Input data —
————
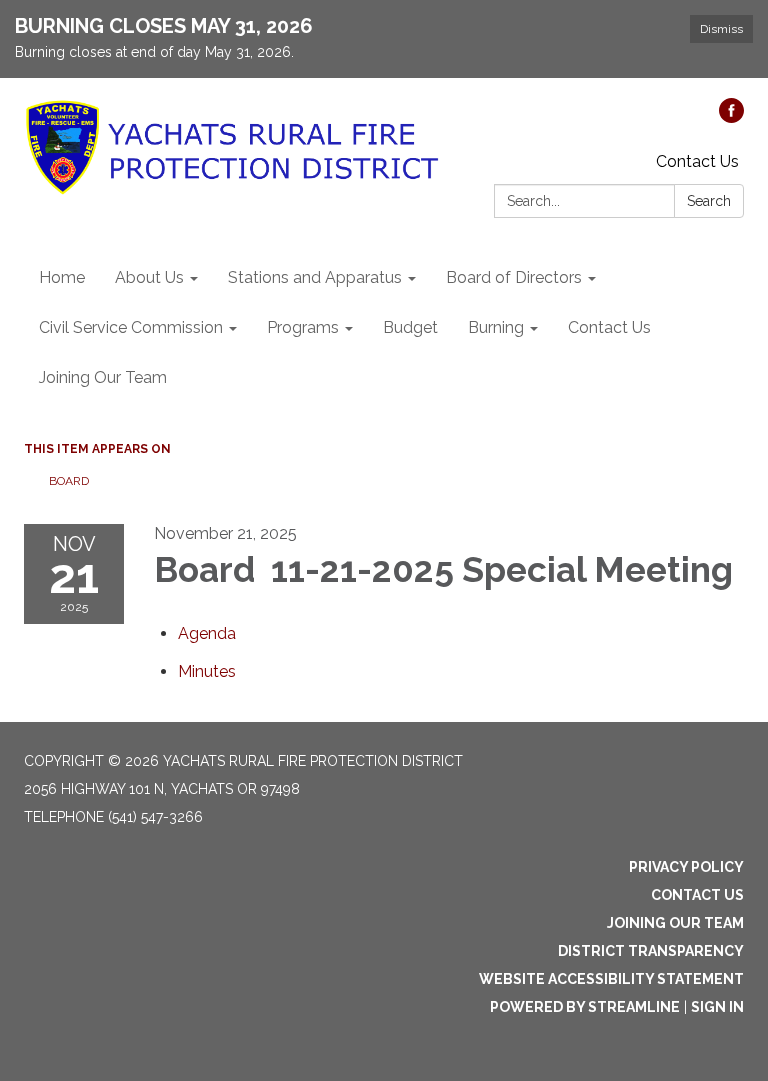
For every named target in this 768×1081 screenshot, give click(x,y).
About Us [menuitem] (149, 277)
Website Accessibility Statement (611, 979)
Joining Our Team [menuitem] (103, 377)
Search (709, 201)
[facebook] (731, 117)
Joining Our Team (675, 923)
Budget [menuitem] (410, 327)
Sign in (717, 1007)
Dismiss (721, 29)
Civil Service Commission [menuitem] (131, 327)
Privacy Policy (686, 867)
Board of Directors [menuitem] (514, 277)
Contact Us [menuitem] (609, 327)
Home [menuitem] (62, 277)
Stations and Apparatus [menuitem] (315, 277)
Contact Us (697, 161)
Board (70, 481)
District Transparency (651, 951)
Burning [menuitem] (496, 327)
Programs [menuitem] (303, 327)
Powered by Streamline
————
Task brief — Set down all of the data word for word; no pictures belong in it.

Answer to the exercise —
For every named target in this 768×1081 screenshot, give click(x,y).
About Us [menuitem] (149, 277)
Website Accessibility Statement (611, 979)
Joining Our Team [menuitem] (103, 377)
Search (709, 201)
[facebook] (731, 117)
Joining Our Team (675, 923)
Budget [menuitem] (410, 327)
Sign in (717, 1007)
Dismiss (721, 29)
Civil Service Commission [menuitem] (131, 327)
Privacy Policy (686, 867)
Board of Directors [menuitem] (514, 277)
Contact Us [menuitem] (609, 327)
Home [menuitem] (62, 277)
Stations and Apparatus [menuitem] (315, 277)
Contact Us (697, 161)
Board (70, 481)
District Transparency (651, 951)
Burning [menuitem] (496, 327)
Programs [menuitem] (303, 327)
Powered by Streamline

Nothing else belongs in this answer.